→ **CHALLENGE**
Please edit the listing from the line with "The width and height of the screenshot is (1193, 946)." through its end, replacing "dropdown" with "menu" and leaving everything else unchanged. Return only those lines, without the pictures.

--- BEGIN ---

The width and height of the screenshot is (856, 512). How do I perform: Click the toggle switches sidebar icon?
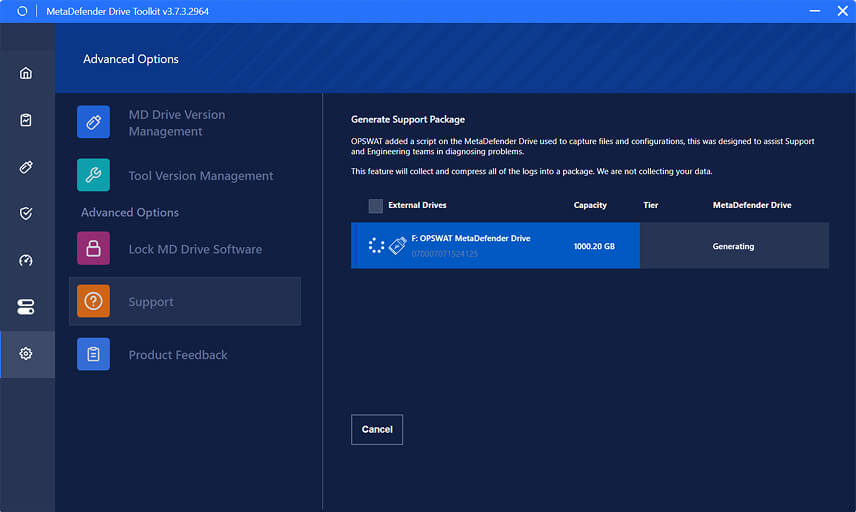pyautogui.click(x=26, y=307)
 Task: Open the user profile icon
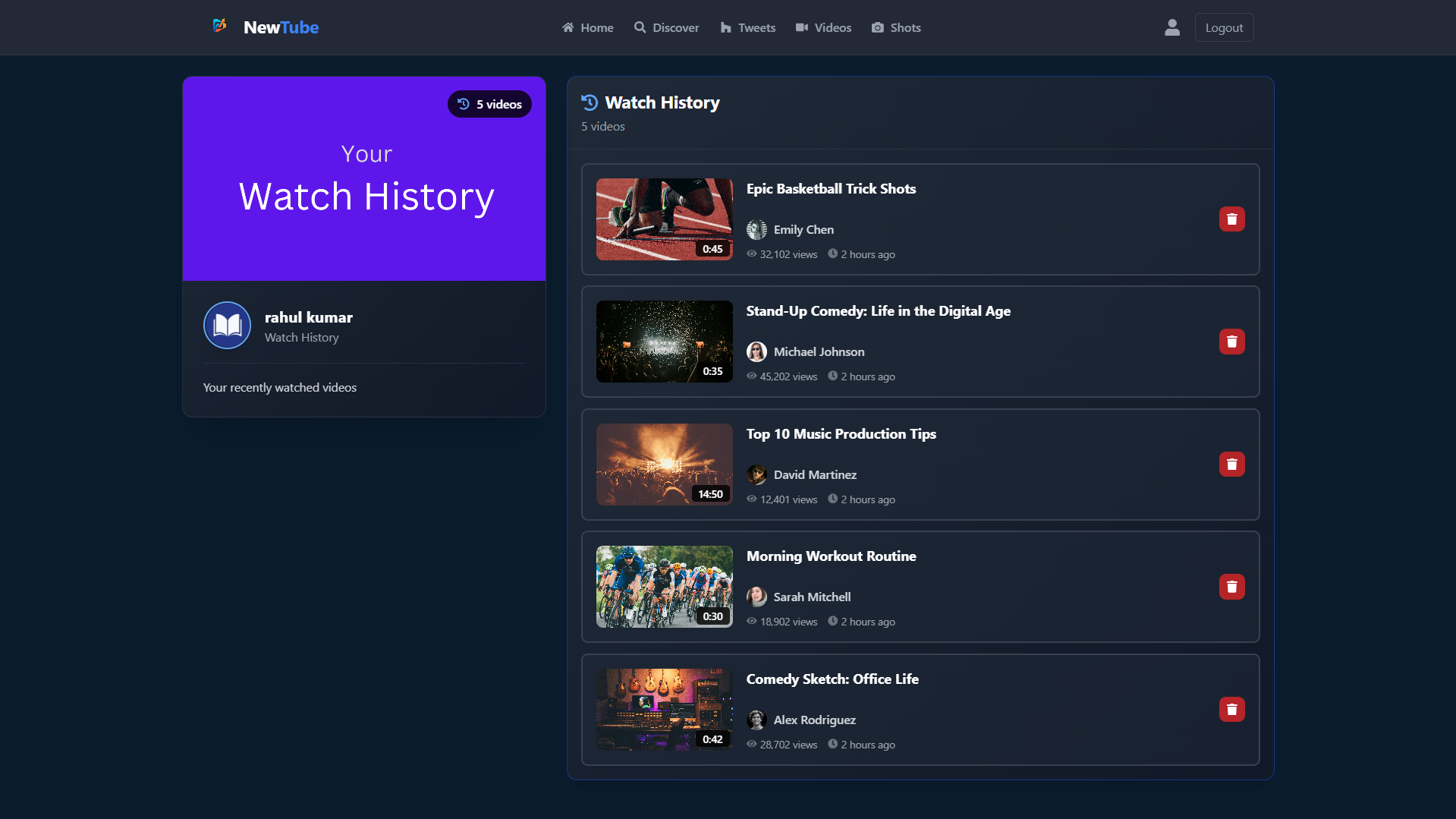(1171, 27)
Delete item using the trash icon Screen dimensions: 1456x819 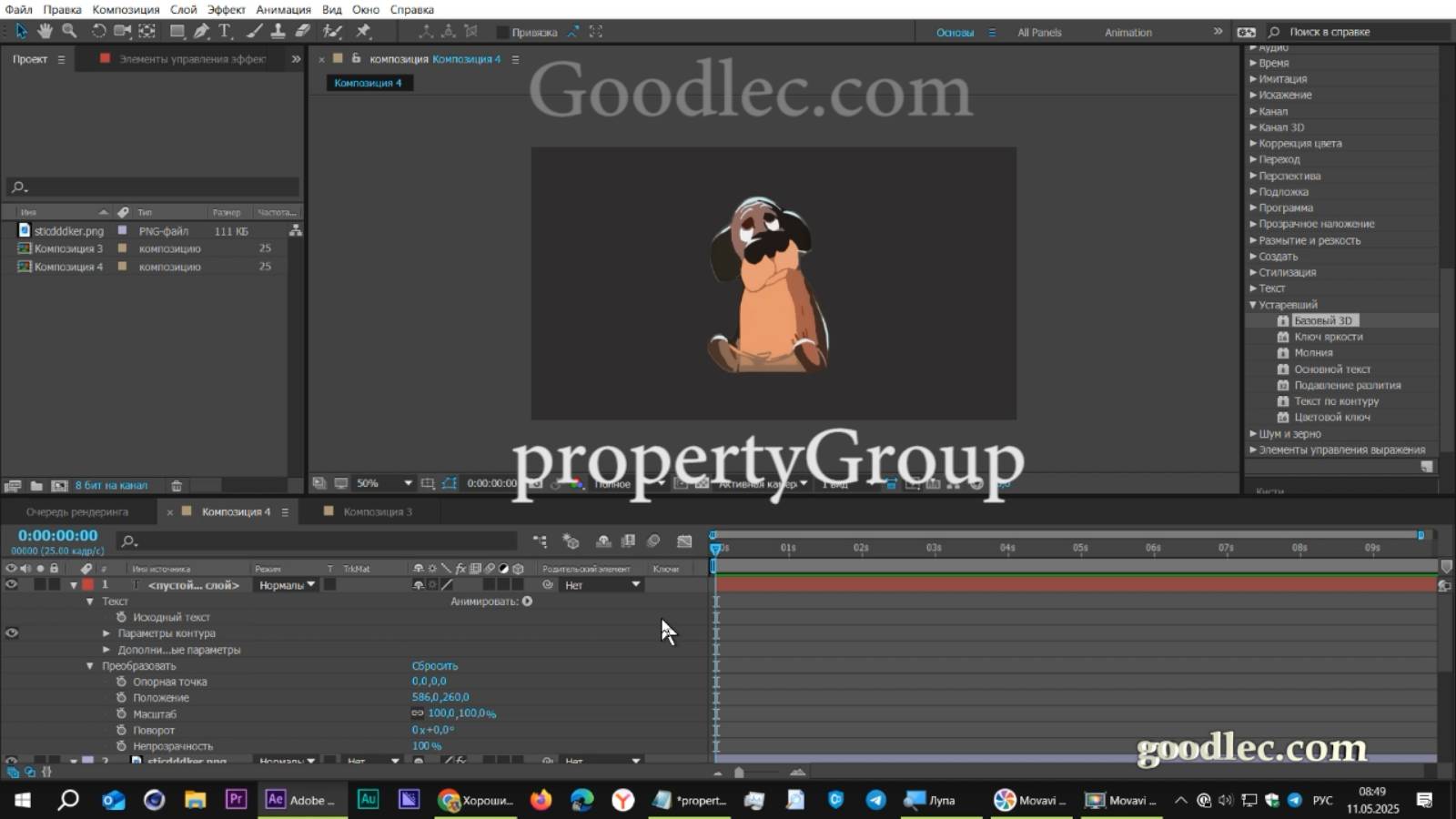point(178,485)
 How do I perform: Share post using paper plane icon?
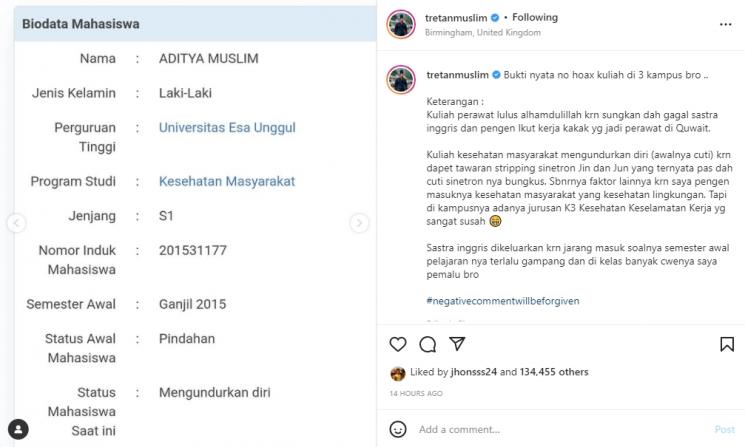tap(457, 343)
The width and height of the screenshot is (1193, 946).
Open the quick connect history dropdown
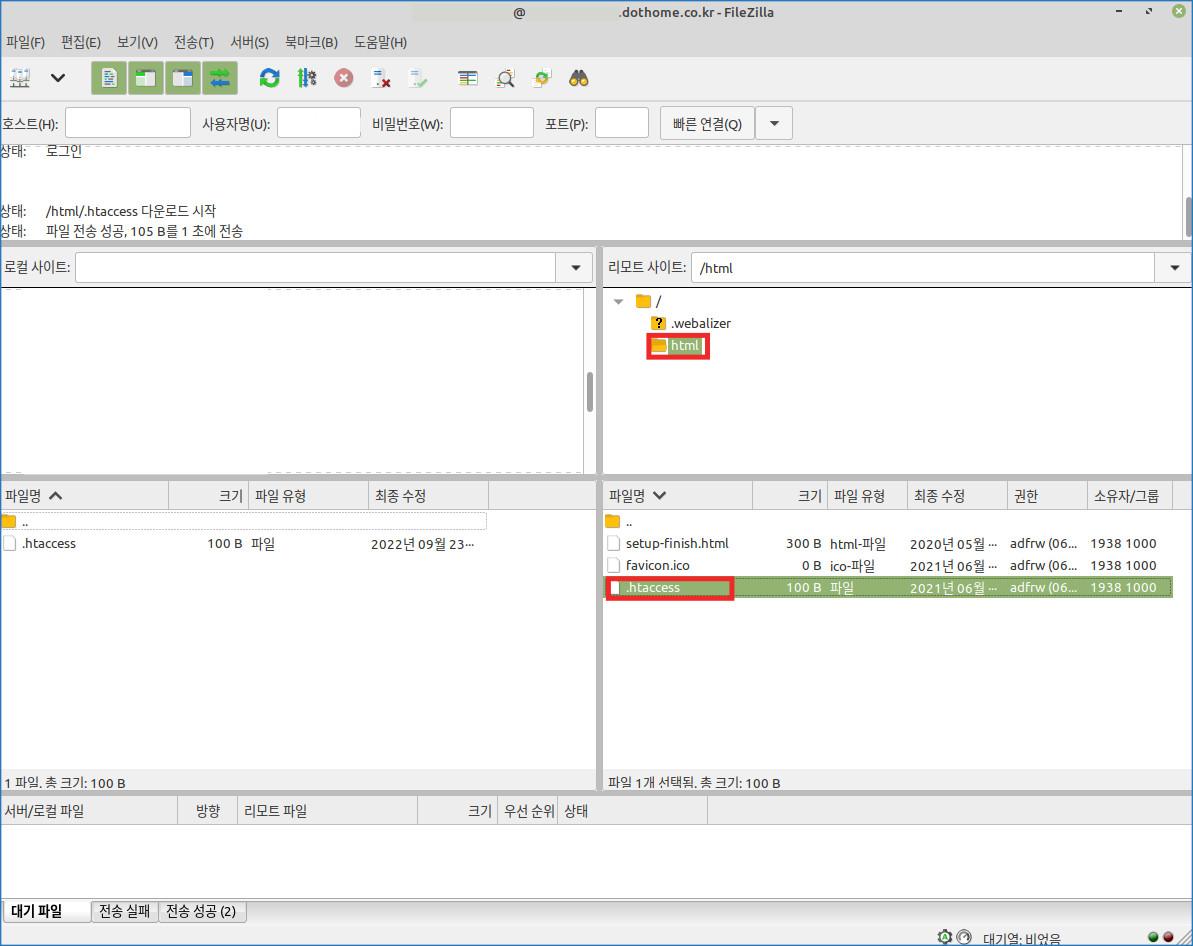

--- END ---

→ **OUTPUT BELOW**
The width and height of the screenshot is (1193, 946).
Open the quick connect history menu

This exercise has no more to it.